Processing disaggregation (exact)

scripts/process_disagg_exact.py shows the exact approach, reading the full rupture context directly from a datastore. This method is only available through the API, not the web UI.

"""
Process Disaggregation outputs from OQ-engine
Datastore

This method is not available within the UI of Djura
But it can be used through the API.

If you are willing to utilise the API directly without the
UI, feel free to contact us!

This is an exact approach
"""

# flake8: noqa
from pathlib import Path
import sys
import json

path = Path(__file__).resolve().parent

sys.path.insert(0, str(path.parent))

from djura.hazard.dstore import get_context_from_dstore


# OQ Datastores (.hdf5) are typically located in:
# C:\Users\<your-username>\oqdata or
# C:\Users\<your-username>\Documents\oqdata

# Conditional IM, does not have to match the conditional
# IM used during conditional selection of OQ engine
im_ref = "SA(0.5)"

dstore = "85"
hdf_path = path.parents[5] / f"oqdata/calc_{dstore}.hdf5"
ctx, oq = get_context_from_dstore(hdf_path, im_ref=im_ref)

# You may choose to save the context into a pickle
# from djura.utilities import export_results

# export_results(
#     path / f"ctx_{dstore}",
#     ctx,
#     "pickle"
# )

Checking hazard consistency

scripts/check_hazard_consistency.py parses hazard curves and selected record response spectra, then assembles the payload expected by the hazard consistency app.

# flake8: noqa
from pathlib import Path
import sys

path = Path(__file__).resolve().parent

sys.path.insert(0, str(path.parent))

from djura.utilities import to_json_serializable
from djura.record_selector.hzc import prepare_rs_for_hzc
from djura.hazard.psha import proc_oq_hazard_curve


# POEs of interest
# Those are probability of exceedances (POEs) associated with intensity levels
# used during record selection
poes = [0.4, 0.2, 0.1, 0.05, 0.02, 0.01, 0.005, 0.0025, 0.001]

# IMs of interest
imts = ["SA(0.5)"]

# Conditional IM (for visualisations)
cond_im = "SA(0.5)"

# Set the hazard-curves
hz = proc_oq_hazard_curve(poes, path / 'data/psha',
                          out_file=path / 'data/psha/hazard.json')
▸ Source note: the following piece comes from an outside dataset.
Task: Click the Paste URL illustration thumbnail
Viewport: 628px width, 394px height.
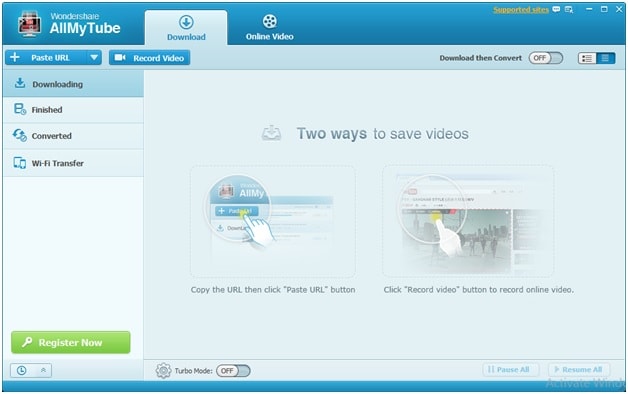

curves = hz['hazard_curves']

rs = prepare_rs_for_hzc(path / f'data/records', hz["cond_poes"], imts)

# Finally prepare input that can be used inside hazard-consistency application
# at https://apps.djura.it/hazard/hazard-consistency

data = {
    "imts": imts,
    "response_spectra": rs,
    "conditional_poes": hz["cond_poes"],
    "conditional_intensities": hz["cond_imls"][cond_im],
    "investigation_time": hz["investigation_time"],
    "num_im": 500,
    "hazard_curves": curves,
}

data = to_json_serializable(data)

Splitting record-selection input per PoE

scripts/rs_input_poe.py is a small utility that splits a combined conditional record-selection input into one file per probability of exceedance.

import json
from pathlib import Path

path = Path(__file__).parent
imt = "SA(0.59)"

# Load JSON as a Python dict
with open(path / f"data/{imt}.json", "r") as f:
    data = json.load(f)

poes = data['poes']

for poe in poes:
    _data = data.copy()

    ruptures = data['poes'][str(poe)]['ruptures']
    im_star = data['poes'][str(poe)]['im-star']  # adjust if key name differs

    _data['ruptures'] = ruptures
    _data['im-star'] = im_star

    output_file = path / f"{imt}_{poe}.json"
    # with open(output_file, 'w') as f_out:
    #     json.dump(_data, f_out, indent=4)

    # print(f"Saved {output_file}")